Backpacking Club at UCLA invites Bruins of all backgrounds to venture into nature
Members of the Backpacking Club at UCLA walk through Joshua Tree National Park. (Courtesy of Charlotte Wolf)
By Emeline Valeck
Dec. 3, 2024 10:40 a.m.
Bruins hoping to experience nature outside Westwood – from Big Sur to Joshua Tree and Yosemite – need look no further than the Backpacking Club at UCLA.
The Backpacking Club is a group of UCLA students who regularly take backpacking and camping trips, according to the club’s website. Each quarter, the club tries to make eight to 10 trips to locations such as Big Sur and Death Valley to hike and camp, said Jess Cooper one of the club’s trip leads.
Cooper said she helps to plan and work out logistics for the club’s trips as a trip lead. The Backpacking Club does not require any registrations or fees, Cooper said, and it organizes trips on Slack. Anyone can join the club’s group chat in which trips are announced, added Charlotte Wolf, a fourth-year mathematics/applied science student.
“It’s the best place to meet anyone and everyone,” said Cooper, a fourth-year environmental science student.
Cooper added that prior backpacking experience is not a requirement to join. On the club’s trips, many participants have never been backpacking, camping or hiking, she said.
“If you think you’re going to be the only person out there with very minimal experience, you’re wrong,” Cooper said.
As part of its mission to make backpacking accessible and inclusive, the club has organized events for different affinity groups within the club, such as a hike for people of color and an LGBTQ+ affinity group, said Mei Lin McLaughlin, a fourth-year marine biology student.
Wolf led a trip to Santa Barbara from Oct. 26 to 27, during which backpackers participated in activities such as yoga, beach trips and making friendship bracelets, she said.
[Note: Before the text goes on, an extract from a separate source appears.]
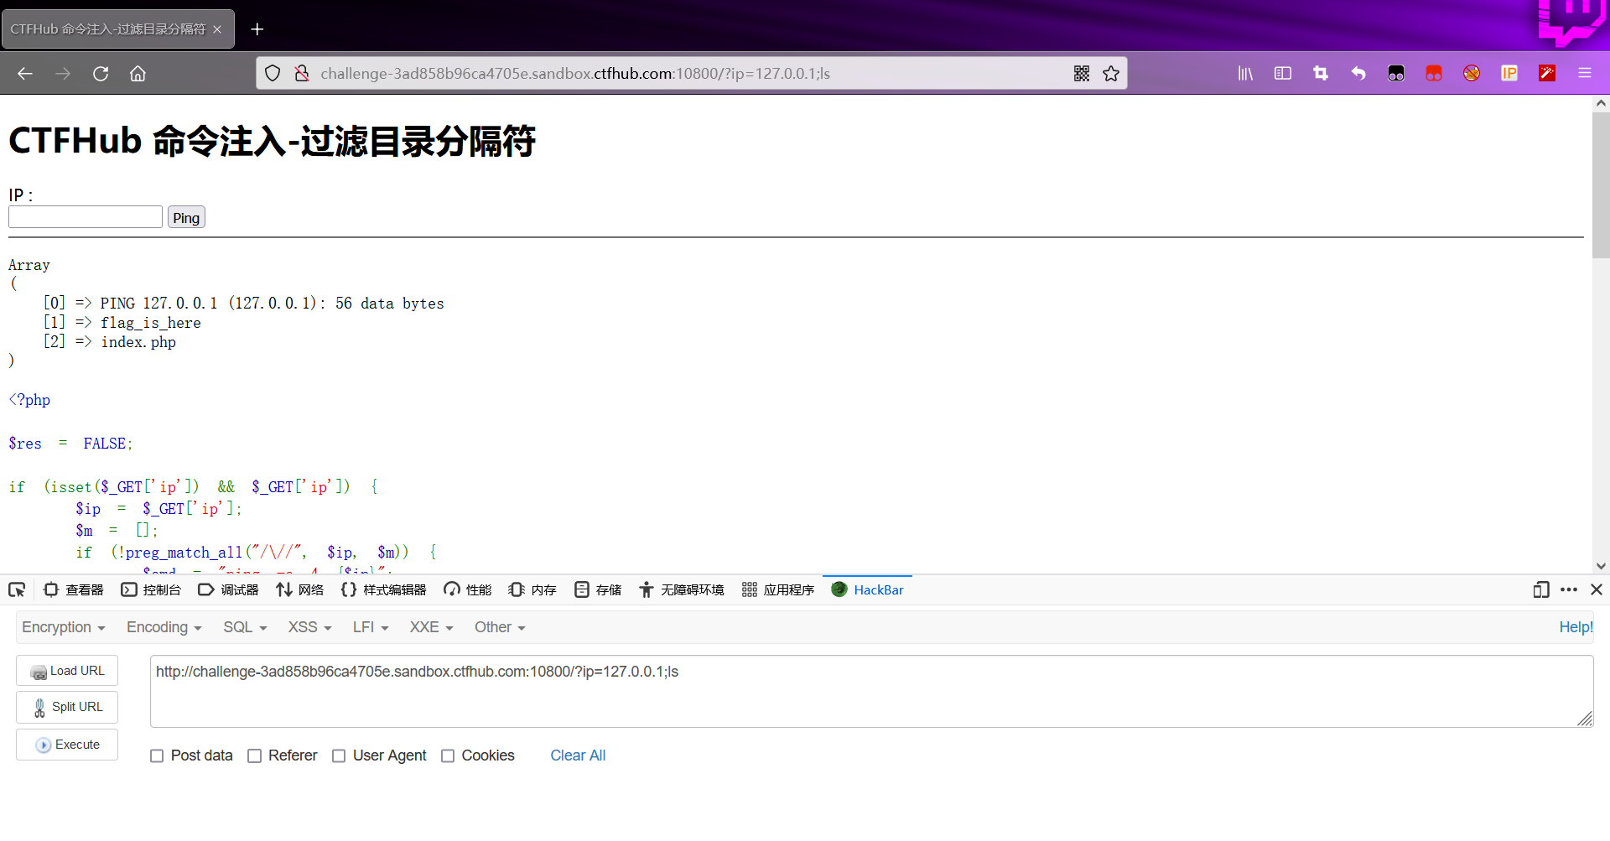Click the QR code icon in address bar
The image size is (1610, 841).
pyautogui.click(x=1082, y=73)
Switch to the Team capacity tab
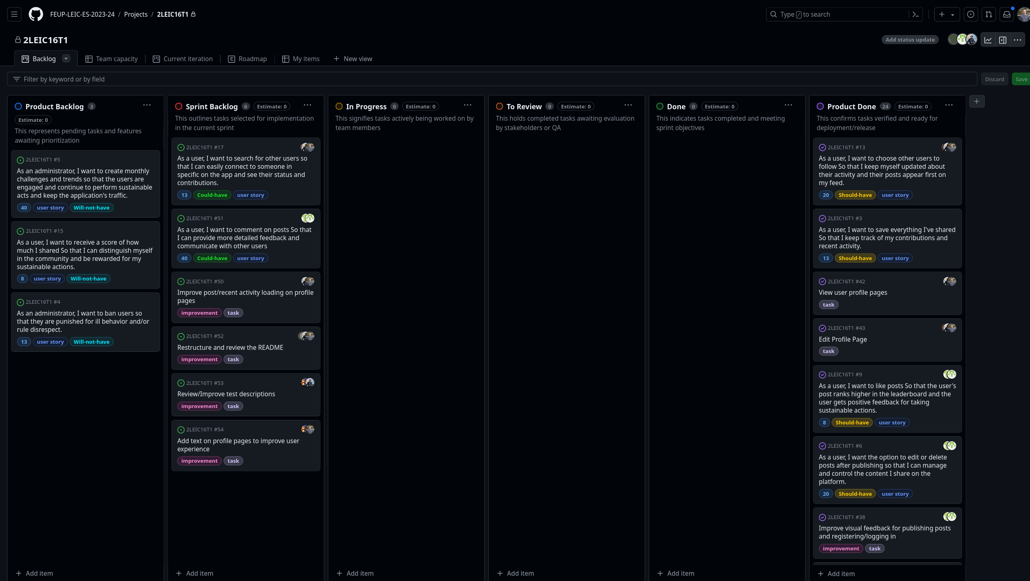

The trip was exclusive to female-identifying and nonbinary students as part of the club’s effort to create opportunities for different groups to find community in backpacking, she added.
“Backpacking is a historically predominantly white and economically affluent sport,” McLaughlin said. “Historically, there hasn’t been a lot of people of color in backpacking just because it’s not as financially accessible.”
Cooper also said that the club used to operate on a first-come-first-serve basis, but because of its popularity, it switched to a lottery system to determine who gets a spot on the coveted weekend excursions, which typically last three days and two nights.
“We were making it accessible for students of all communities, of all ethnicities, of all sexualities – they have a chance to experience and connect with the outdoors and meet other people who feel the exact same way,” McLaughlin said.
Aside from the trips, the club also organizes socials and workshops including a make-your-own-granola social, hangouts on slacklines in between trees by Janss Steps, a backpack-packing workshop and a wilderness medicine workshop, McLaughlin said.
Wolf added that she and McLaughlin became close friends after attending a trip run by the club and are now roommates.
An important value shared by members of the club is sustainability, McLaughlin said, adding that nonperishable food items are passed from trip to trip.
Affordability and accessibility are also club priorities, Cooper said.
The club receives money from funds that provide financing to UCLA clubs, including the Green Initiative Fund, the Mini-Grant Fund and contingency funding, Wolf said. With funding, each trip costs approximately $30 to $40 per person, including gas, food and permits, Cooper said, adding that the staff chooses to work for free to further subsidize the cost.
“We all love being outside so much,” Cooper said. “We all find such a deep joy in seeing that in other people and getting to provide that service to someone else.”
Cooper also said that she, alongside many now-graduated students, made a successful petition last spring to reopen the Outdoor Adventures Rental Center, which UCLA Recreation operates.
The Center was shut down in 2020 due to the COVID-19 pandemic but was originally located in the John Wooden Center and allowed anyone with a qualifying UCLA Recreation membership to rent out tents, coolers, sleeping pads and other outdoor gear, Cooper added.
“It’s such a key part of getting people outside, especially having a lot of international students, a lot of out-of-state students, but even just people who don’t have $700 to drop on gear to go on a weekend trip,” she said.
The club gives members opportunities to explore all the nature that California has to offer when traveling can sometimes be inaccessible to members, McLaughlin said. Cooper said the club hopes to travel to Catalina Island, Mount Whitney and Yosemite in the future – trips that currently present numerous financial and physical obstacles. The club has allowed members to see places in California they never would have otherwise, she added.
“We live in California,” Cooper said. “What a shame to spend all four years only in Los Angeles and not see anything else the state has to offer.”